◆ How to complete this task
Go through the material below and copy each line where the word "computer" appears.

◆ Task data
----

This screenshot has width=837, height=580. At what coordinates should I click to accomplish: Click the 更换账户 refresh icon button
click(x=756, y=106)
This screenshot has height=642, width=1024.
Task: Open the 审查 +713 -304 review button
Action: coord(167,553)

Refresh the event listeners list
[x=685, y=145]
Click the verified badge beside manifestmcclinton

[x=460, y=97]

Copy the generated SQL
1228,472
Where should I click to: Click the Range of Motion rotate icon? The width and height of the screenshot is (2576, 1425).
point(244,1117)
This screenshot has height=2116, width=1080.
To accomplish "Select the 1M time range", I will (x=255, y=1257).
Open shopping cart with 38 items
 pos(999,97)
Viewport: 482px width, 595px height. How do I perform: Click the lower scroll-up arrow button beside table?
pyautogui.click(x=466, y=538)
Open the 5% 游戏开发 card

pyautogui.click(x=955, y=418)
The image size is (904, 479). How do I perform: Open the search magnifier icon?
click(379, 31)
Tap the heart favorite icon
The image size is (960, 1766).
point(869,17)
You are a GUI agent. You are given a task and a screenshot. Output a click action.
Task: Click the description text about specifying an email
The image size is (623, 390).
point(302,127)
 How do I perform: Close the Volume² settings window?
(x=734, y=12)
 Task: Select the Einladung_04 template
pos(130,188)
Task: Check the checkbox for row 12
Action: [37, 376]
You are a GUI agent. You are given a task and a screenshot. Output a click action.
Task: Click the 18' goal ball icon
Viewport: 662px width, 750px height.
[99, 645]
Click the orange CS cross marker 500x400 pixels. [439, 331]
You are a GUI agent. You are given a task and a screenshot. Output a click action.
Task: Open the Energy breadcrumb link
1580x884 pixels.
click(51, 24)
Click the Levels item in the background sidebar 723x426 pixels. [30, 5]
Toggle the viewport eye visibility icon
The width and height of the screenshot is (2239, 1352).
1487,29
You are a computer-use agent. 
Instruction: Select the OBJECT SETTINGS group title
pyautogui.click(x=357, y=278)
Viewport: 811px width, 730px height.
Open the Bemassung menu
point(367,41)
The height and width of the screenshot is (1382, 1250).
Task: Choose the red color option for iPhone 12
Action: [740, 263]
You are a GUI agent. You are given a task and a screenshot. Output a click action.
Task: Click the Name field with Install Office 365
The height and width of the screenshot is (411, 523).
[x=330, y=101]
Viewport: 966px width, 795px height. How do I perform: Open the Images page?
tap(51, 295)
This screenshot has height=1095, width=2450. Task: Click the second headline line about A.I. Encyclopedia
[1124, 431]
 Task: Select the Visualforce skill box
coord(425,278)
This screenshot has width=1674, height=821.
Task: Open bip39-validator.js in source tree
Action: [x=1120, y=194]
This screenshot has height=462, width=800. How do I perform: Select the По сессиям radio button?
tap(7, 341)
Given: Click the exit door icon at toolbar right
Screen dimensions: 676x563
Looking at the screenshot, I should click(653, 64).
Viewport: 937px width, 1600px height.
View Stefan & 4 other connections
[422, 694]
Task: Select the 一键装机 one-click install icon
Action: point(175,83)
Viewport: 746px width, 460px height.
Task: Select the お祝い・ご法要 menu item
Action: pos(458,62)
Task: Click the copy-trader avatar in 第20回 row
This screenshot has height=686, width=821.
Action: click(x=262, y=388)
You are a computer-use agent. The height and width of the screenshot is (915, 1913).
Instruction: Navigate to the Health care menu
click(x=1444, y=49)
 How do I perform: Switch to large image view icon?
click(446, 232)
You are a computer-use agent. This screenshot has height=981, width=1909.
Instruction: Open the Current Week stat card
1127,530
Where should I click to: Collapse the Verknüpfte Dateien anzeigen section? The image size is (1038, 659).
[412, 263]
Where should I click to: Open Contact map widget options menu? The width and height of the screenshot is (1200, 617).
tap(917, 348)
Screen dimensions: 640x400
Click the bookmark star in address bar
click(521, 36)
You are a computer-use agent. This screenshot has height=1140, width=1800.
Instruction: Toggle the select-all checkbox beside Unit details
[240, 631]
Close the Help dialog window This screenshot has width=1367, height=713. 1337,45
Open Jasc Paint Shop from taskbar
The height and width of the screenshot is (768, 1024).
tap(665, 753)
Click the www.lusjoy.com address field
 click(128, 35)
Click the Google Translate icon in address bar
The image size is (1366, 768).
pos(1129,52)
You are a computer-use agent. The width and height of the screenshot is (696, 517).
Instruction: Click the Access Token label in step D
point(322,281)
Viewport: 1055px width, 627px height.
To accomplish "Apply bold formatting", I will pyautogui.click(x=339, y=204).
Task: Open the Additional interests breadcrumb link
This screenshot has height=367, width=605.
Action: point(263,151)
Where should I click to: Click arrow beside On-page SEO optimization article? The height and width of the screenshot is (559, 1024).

----

◆ Solution for this problem
You are a computer-use agent. 
You are a computer-use agent. The height and width of the screenshot is (915, 1913).
You are a computer-use agent. This screenshot has height=981, width=1909.
You are a computer-use agent. This screenshot has height=1140, width=1800.
You are a computer-use agent. The width and height of the screenshot is (696, 517).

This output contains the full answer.